• [PASSAGE GIVEN]:

The perpetual game-playing between popes, outraged at the loss of their patrimony in 1870, and city rulers achieved high levels of drama. When in 1889 the Roman government launched a grand unveiling of the statue of Giordano Bruno, burned by the Inquisition in 1600, Pope Leo XIII retaliated by spending the day prostrate before a statue of St Peter. When the Fascists commemorated the anniversary of the March on Rome on 28th October, Pope Pius XI countered with the institution of a new feast day, of Christ the King, for the last Sunday of October. In the great public ceremonies, blackshirts offered no competition to a pope clothed, as Pius was on one occasion, ‘in a huge silver mantle interwoven with gold’. Whatever Il Duce’s ambitions, no one knelt when Mussolini passed by. They did in their thousands when the pope did. Well might Pius XII reassert Rome’s primacy as the universal Christian centre of civilisation when the Fascist regime collapsed ignominiously in 1943. One of his successes was to secure the placing of figleaves on the virile genitalia of Fascist heroic statuary during the Holy Year of 1950.

Assiduously researched and always absorbing, this book should have an appeal far beyond lovers of Rome. Anyone sensitive to history is aware of how easily the past becomes mythical and /or fugitive. Sniff the air in Rome and, above the traffic fumes, you can sense the currents of nostalgia merging, separating, remingling, swirling around the ruins of past and present. Bosworth shows how even the most determined rewriters of history, Mussolini prominent among them, were out-manoeuvred by the insistent presence of alternative myths which subverted their proclamations of the revival of an ‘eternal city’. Rome is indeed ‘eternal’ but primarily, perhaps, in its ability to eternally manipulate its past.

Reviewed by Charles Freeman, historical consultant to the Blue Guides and author of Sites of Antiquity: 50 Sites that Explain the Classical World. His Holy Bones Holy Dust, a study of the medieval cult of relics, is reviewed here.


City of Fortune, How Venice Won and Lost a Naval Empire

Roger Crowley, Faber, 2011.

The struggle by the city-states of Italy to dominate the medieval Mediterranean trade routes was a ruthless one and Venice was the key player. The famous account of Venetian merchants stealing the body of St Mark from Alexandria in 828, whether the stuff of legend or not, shows that Venetian merchants were trading in the East as early as the ninth century. Roger Crowley begins his own lively study of Venice’s fortunes in the eleventh century, but he is soon off to his first great set-piece, the notorious Fourth Crusade of 1204.

• [CHALLENGE 1]: List each line of the rows that contains the string "Focus", matching its capitalization.
The book review excerpt and the rows that follow it come from unrelated sources.

• [DATA ROWS]:
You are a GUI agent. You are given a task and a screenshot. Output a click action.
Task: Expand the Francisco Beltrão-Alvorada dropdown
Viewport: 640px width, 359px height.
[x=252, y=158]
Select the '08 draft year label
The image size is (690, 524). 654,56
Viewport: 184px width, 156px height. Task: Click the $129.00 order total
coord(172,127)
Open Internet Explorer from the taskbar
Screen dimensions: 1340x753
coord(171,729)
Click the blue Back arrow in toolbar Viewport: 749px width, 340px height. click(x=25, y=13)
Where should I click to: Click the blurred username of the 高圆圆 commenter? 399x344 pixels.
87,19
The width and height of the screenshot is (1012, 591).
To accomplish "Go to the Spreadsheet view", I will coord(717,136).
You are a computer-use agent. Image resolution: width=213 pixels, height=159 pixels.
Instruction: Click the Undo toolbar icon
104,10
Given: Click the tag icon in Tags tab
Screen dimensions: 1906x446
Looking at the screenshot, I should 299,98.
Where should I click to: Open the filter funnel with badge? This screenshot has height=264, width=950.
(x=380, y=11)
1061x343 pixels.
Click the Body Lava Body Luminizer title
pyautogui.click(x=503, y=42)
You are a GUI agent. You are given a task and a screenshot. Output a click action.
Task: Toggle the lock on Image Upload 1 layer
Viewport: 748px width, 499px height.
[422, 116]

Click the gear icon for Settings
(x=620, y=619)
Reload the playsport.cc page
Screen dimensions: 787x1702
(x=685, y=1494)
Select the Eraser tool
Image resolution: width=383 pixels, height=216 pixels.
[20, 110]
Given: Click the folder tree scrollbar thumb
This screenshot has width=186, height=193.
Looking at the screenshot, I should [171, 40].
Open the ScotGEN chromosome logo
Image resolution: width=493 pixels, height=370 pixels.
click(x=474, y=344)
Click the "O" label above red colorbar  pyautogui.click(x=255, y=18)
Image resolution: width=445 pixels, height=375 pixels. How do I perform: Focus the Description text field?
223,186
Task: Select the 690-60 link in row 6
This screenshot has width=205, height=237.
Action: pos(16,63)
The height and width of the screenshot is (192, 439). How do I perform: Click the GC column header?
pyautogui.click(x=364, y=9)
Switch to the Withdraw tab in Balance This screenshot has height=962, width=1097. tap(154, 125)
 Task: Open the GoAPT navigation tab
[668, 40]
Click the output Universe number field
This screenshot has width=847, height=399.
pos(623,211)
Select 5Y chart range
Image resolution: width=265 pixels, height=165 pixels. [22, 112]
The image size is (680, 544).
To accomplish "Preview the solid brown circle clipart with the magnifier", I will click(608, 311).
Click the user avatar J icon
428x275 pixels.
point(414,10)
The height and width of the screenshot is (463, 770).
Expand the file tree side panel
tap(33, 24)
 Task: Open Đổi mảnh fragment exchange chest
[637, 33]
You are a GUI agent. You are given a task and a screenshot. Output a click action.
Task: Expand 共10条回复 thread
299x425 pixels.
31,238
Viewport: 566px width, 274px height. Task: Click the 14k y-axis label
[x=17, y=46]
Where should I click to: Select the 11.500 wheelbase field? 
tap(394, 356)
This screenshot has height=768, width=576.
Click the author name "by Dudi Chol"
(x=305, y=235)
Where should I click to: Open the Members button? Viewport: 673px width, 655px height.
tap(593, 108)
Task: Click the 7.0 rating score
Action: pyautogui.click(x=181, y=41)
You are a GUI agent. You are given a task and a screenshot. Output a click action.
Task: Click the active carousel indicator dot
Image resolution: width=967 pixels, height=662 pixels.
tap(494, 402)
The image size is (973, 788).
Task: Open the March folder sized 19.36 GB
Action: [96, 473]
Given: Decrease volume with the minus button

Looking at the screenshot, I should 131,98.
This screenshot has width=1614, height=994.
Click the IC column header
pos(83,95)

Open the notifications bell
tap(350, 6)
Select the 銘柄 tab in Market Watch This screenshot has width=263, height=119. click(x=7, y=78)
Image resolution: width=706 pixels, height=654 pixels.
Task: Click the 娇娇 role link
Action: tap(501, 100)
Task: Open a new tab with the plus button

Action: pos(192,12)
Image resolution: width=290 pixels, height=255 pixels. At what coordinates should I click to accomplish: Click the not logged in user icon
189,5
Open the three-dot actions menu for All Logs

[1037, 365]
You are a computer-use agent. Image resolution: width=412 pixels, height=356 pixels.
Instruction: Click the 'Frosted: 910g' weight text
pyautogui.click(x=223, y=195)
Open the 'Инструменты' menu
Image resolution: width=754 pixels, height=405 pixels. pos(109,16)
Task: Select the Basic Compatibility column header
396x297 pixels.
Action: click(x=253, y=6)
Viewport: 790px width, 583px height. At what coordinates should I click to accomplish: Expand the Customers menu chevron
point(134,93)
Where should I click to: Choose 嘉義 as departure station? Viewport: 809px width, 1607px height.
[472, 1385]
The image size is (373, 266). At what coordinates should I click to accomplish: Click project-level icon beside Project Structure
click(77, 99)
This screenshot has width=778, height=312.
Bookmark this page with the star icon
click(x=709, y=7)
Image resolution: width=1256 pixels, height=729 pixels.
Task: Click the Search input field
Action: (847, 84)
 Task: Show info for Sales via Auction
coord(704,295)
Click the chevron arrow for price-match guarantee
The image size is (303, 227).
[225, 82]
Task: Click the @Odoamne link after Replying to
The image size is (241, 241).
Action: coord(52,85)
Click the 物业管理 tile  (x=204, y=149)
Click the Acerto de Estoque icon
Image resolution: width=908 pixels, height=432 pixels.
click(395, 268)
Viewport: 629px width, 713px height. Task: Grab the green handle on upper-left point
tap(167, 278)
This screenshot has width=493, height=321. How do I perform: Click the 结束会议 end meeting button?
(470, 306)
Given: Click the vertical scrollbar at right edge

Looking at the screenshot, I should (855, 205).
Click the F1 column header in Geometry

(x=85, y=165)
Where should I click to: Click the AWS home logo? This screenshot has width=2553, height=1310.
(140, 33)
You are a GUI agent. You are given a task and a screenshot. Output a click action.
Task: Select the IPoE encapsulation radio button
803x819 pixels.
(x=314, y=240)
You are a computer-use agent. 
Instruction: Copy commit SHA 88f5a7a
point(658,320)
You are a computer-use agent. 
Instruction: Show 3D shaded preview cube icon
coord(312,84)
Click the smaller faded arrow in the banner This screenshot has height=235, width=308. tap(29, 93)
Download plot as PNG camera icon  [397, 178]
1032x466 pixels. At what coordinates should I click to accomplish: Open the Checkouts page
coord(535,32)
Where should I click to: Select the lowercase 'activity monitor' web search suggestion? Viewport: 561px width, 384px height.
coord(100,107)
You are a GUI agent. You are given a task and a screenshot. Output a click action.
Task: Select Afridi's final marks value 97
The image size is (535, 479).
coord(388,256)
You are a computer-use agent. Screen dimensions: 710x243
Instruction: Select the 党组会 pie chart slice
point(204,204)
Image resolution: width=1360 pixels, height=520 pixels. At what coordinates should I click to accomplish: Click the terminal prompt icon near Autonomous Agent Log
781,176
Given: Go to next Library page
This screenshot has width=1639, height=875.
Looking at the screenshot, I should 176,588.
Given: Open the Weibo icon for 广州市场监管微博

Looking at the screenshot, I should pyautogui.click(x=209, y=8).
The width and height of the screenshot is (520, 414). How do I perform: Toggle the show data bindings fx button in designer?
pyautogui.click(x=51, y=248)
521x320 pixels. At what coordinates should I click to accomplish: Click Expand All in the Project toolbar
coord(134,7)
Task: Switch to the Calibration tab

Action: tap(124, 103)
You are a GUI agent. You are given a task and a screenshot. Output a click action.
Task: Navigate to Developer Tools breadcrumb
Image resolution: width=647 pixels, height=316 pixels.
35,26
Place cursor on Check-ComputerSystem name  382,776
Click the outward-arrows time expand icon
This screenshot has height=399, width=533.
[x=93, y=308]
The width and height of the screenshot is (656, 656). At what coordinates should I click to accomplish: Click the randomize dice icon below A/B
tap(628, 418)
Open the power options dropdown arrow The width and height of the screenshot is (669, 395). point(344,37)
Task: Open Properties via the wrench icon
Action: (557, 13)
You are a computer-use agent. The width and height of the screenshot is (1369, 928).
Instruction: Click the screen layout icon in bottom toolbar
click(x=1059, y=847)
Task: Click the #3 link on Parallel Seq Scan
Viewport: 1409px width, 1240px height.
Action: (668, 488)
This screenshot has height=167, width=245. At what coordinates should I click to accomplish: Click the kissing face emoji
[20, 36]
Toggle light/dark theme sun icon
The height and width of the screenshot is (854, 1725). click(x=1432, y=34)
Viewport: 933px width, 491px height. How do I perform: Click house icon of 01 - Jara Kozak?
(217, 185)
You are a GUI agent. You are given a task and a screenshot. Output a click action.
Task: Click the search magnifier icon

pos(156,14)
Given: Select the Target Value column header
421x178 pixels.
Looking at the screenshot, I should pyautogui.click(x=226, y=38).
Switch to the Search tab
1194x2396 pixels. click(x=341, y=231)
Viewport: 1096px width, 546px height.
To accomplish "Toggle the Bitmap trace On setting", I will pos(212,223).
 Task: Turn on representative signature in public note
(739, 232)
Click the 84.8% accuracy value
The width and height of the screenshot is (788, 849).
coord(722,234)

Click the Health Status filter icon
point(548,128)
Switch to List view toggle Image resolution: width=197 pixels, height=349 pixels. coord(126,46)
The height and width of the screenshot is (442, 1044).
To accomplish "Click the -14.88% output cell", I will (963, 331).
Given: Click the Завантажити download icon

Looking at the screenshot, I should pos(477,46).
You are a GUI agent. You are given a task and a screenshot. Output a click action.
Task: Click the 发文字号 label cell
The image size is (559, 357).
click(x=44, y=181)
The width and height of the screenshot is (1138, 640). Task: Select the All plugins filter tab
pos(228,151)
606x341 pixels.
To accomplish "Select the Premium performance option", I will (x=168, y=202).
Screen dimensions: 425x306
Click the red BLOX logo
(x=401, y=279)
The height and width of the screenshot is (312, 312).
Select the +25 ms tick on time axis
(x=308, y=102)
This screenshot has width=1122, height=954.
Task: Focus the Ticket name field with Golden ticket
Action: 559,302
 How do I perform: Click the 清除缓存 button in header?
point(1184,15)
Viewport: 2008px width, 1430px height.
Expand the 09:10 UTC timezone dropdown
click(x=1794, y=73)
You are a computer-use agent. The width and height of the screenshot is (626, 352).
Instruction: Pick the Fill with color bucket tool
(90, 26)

• [CHALLENGE 2]: Copy the book review excerpt word for word, starting with "Reviewed by Charles" and going on through "Crowley, Faber, 2011.".

• [CORRECT RESPONSE 1]:
Image resolution: width=445 pixels, height=375 pixels. How do I perform: Focus the Description text field?
Task: Focus the Ticket name field with Golden ticket

• [CORRECT RESPONSE 2]:
Reviewed by Charles Freeman, historical consultant to the Blue Guides and author of Sites of Antiquity: 50 Sites that Explain the Classical World. His Holy Bones Holy Dust, a study of the medieval cult of relics, is reviewed here.


City of Fortune, How Venice Won and Lost a Naval Empire

Roger Crowley, Faber, 2011.